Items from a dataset
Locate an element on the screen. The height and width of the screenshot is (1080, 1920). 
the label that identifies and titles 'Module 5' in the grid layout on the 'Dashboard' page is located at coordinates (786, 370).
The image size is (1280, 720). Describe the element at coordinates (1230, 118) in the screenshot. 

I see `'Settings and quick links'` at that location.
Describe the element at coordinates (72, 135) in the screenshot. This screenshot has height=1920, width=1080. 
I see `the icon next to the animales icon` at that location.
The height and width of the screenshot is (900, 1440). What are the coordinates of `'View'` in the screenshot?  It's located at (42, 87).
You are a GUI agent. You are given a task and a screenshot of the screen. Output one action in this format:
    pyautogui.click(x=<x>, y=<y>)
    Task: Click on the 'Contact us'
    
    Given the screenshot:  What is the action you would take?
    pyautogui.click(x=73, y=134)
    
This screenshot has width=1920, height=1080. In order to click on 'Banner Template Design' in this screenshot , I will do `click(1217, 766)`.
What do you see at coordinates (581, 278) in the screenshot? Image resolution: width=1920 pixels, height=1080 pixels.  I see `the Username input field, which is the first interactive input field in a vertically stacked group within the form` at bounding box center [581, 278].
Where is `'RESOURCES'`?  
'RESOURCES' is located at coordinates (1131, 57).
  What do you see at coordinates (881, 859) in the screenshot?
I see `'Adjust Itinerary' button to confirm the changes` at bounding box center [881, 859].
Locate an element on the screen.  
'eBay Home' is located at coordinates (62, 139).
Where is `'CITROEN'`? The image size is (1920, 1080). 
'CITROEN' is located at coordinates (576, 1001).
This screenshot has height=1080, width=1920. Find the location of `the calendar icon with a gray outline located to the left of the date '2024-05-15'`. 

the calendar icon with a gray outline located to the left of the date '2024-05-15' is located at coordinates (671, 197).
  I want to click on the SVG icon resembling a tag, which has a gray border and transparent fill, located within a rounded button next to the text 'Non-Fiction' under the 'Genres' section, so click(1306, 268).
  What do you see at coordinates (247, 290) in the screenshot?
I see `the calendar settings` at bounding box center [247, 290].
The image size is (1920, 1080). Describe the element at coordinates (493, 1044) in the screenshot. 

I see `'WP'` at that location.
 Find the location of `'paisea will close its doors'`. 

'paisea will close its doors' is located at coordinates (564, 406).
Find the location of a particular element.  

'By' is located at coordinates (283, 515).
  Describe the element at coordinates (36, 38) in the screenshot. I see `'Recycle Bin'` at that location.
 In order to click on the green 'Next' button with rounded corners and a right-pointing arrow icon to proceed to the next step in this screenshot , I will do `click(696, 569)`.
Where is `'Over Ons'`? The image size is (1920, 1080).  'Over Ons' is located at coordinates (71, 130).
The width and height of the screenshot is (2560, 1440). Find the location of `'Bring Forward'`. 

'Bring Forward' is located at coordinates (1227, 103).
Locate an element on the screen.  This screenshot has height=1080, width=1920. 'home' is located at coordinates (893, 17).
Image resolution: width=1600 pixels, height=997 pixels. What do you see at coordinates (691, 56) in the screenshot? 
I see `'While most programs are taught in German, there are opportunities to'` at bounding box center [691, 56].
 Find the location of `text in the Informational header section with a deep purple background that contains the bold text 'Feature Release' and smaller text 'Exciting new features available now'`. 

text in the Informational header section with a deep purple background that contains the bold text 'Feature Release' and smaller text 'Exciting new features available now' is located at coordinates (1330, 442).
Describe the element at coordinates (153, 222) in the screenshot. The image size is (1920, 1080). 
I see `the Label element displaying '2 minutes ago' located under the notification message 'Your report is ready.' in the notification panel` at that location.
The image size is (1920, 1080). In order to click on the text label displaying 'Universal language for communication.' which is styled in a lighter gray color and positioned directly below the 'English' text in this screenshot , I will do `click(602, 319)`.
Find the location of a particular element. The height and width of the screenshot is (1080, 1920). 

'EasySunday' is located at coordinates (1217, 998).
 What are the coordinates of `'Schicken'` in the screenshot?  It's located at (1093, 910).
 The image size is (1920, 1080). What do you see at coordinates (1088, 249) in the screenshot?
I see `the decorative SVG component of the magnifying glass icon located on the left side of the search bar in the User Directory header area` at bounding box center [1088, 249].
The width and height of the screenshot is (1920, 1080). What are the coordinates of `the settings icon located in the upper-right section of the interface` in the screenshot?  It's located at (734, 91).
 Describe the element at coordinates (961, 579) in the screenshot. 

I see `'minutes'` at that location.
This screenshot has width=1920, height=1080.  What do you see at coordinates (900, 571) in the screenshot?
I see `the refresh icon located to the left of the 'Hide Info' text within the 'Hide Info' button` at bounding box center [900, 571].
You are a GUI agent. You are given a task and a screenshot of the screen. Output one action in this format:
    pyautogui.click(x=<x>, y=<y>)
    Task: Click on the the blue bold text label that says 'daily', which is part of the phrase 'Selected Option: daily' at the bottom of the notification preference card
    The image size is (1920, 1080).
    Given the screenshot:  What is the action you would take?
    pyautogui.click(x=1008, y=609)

### Stated goal
Put the lines of all the records into a JSON list of strings, one string per line, leaving out blank lines.

### Answer below
[
  "Locate an element on the screen. The height and width of the screenshot is (1080, 1920). ",
  "the label that identifies and titles 'Module 5' in the grid layout on the 'Dashboard' page is located at coordinates (786, 370).",
  "The image size is (1280, 720). Describe the element at coordinates (1230, 118) in the screenshot. ",
  "I see `'Settings and quick links'` at that location.",
  "Describe the element at coordinates (72, 135) in the screenshot. This screenshot has height=1920, width=1080. ",
  "I see `the icon next to the animales icon` at that location.",
  "The height and width of the screenshot is (900, 1440). What are the coordinates of `'View'` in the screenshot?  It's located at (42, 87).",
  "You are a GUI agent. You are given a task and a screenshot of the screen. Output one action in this format:",
  "    pyautogui.click(x=<x>, y=<y>)",
  "    Task: Click on the 'Contact us'",
  "    Given the screenshot:  What is the action you would take?",
  "    pyautogui.click(x=73, y=134)",
  "This screenshot has width=1920, height=1080. In order to click on 'Banner Template Design' in this screenshot , I will do `click(1217, 766)`.",
  "What do you see at coordinates (581, 278) in the screenshot? Image resolution: width=1920 pixels, height=1080 pixels.  I see `the Username input field, which is the first interactive input field in a vertically stacked group within the form` at bounding box center [581, 278].",
  "Where is `'RESOURCES'`?  ",
  "'RESOURCES' is located at coordinates (1131, 57).",
  "  What do you see at coordinates (881, 859) in the screenshot?",
  "I see `'Adjust Itinerary' button to confirm the changes` at bounding box center [881, 859].",
  "Locate an element on the screen.  ",
  "'eBay Home' is located at coordinates (62, 139).",
  "Where is `'CITROEN'`? The image size is (1920, 1080). ",
  "'CITROEN' is located at coordinates (576, 1001).",
  "This screenshot has height=1080, width=1920. Find the location of `the calendar icon with a gray outline located to the left of the date '2024-05-15'`. ",
  "the calendar icon with a gray outline located to the left of the date '2024-05-15' is located at coordinates (671, 197).",
  "  I want to click on the SVG icon resembling a tag, which has a gray border and transparent fill, located within a rounded button next to the text 'Non-Fiction' under the 'Genres' section, so click(1306, 268).",
  "  What do you see at coordinates (247, 290) in the screenshot?",
  "I see `the calendar settings` at bounding box center [247, 290].",
  "The image size is (1920, 1080). Describe the element at coordinates (493, 1044) in the screenshot. ",
  "I see `'WP'` at that location.",
  " Find the location of `'paisea will close its doors'`. ",
  "'paisea will close its doors' is located at coordinates (564, 406).",
  "Find the location of a particular element.  ",
  "'By' is located at coordinates (283, 515).",
  "  Describe the element at coordinates (36, 38) in the screenshot. I see `'Recycle Bin'` at that location.",
  " In order to click on the green 'Next' button with rounded corners and a right-pointing arrow icon to proceed to the next step in this screenshot , I will do `click(696, 569)`.",
  "Where is `'Over Ons'`? The image size is (1920, 1080).  'Over Ons' is located at coordinates (71, 130).",
  "The width and height of the screenshot is (2560, 1440). Find the location of `'Bring Forward'`. ",
  "'Bring Forward' is located at coordinates (1227, 103).",
  "Locate an element on the screen.  This screenshot has height=1080, width=1920. 'home' is located at coordinates (893, 17).",
  "Image resolution: width=1600 pixels, height=997 pixels. What do you see at coordinates (691, 56) in the screenshot? ",
  "I see `'While most programs are taught in German, there are opportunities to'` at bounding box center [691, 56].",
  " Find the location of `text in the Informational header section with a deep purple background that contains the bold text 'Feature Release' and smaller text 'Exciting new features available now'`. ",
  "text in the Informational header section with a deep purple background that contains the bold text 'Feature Release' and smaller text 'Exciting new features available now' is located at coordinates (1330, 442).",
  "Describe the element at coordinates (153, 222) in the screenshot. The image size is (1920, 1080). ",
  "I see `the Label element displaying '2 minutes ago' located under the notification message 'Your report is ready.' in the notification panel` at that location.",
  "The image size is (1920, 1080). In order to click on the text label displaying 'Universal language for communication.' which is styled in a lighter gray color and positioned directly below the 'English' text in this screenshot , I will do `click(602, 319)`.",
  "Find the location of a particular element. The height and width of the screenshot is (1080, 1920). ",
  "'EasySunday' is located at coordinates (1217, 998).",
  " What are the coordinates of `'Schicken'` in the screenshot?  It's located at (1093, 910).",
  " The image size is (1920, 1080). What do you see at coordinates (1088, 249) in the screenshot?",
  "I see `the decorative SVG component of the magnifying glass icon located on the left side of the search bar in the User Directory header area` at bounding box center [1088, 249].",
  "The width and height of the screenshot is (1920, 1080). What are the coordinates of `the settings icon located in the upper-right section of the interface` in the screenshot?  It's located at (734, 91).",
  " Describe the element at coordinates (961, 579) in the screenshot. ",
  "I see `'minutes'` at that location.",
  "This screenshot has width=1920, height=1080.  What do you see at coordinates (900, 571) in the screenshot?",
  "I see `the refresh icon located to the left of the 'Hide Info' text within the 'Hide Info' button` at bounding box center [900, 571].",
  "You are a GUI agent. You are given a task and a screenshot of the screen. Output one action in this format:",
  "    pyautogui.click(x=<x>, y=<y>)",
  "    Task: Click on the the blue bold text label that says 'daily', which is part of the phrase 'Selected Option: daily' at the bottom of the notification preference card",
  "    The image size is (1920, 1080).",
  "    Given the screenshot:  What is the action you would take?",
  "    pyautogui.click(x=1008, y=609)"
]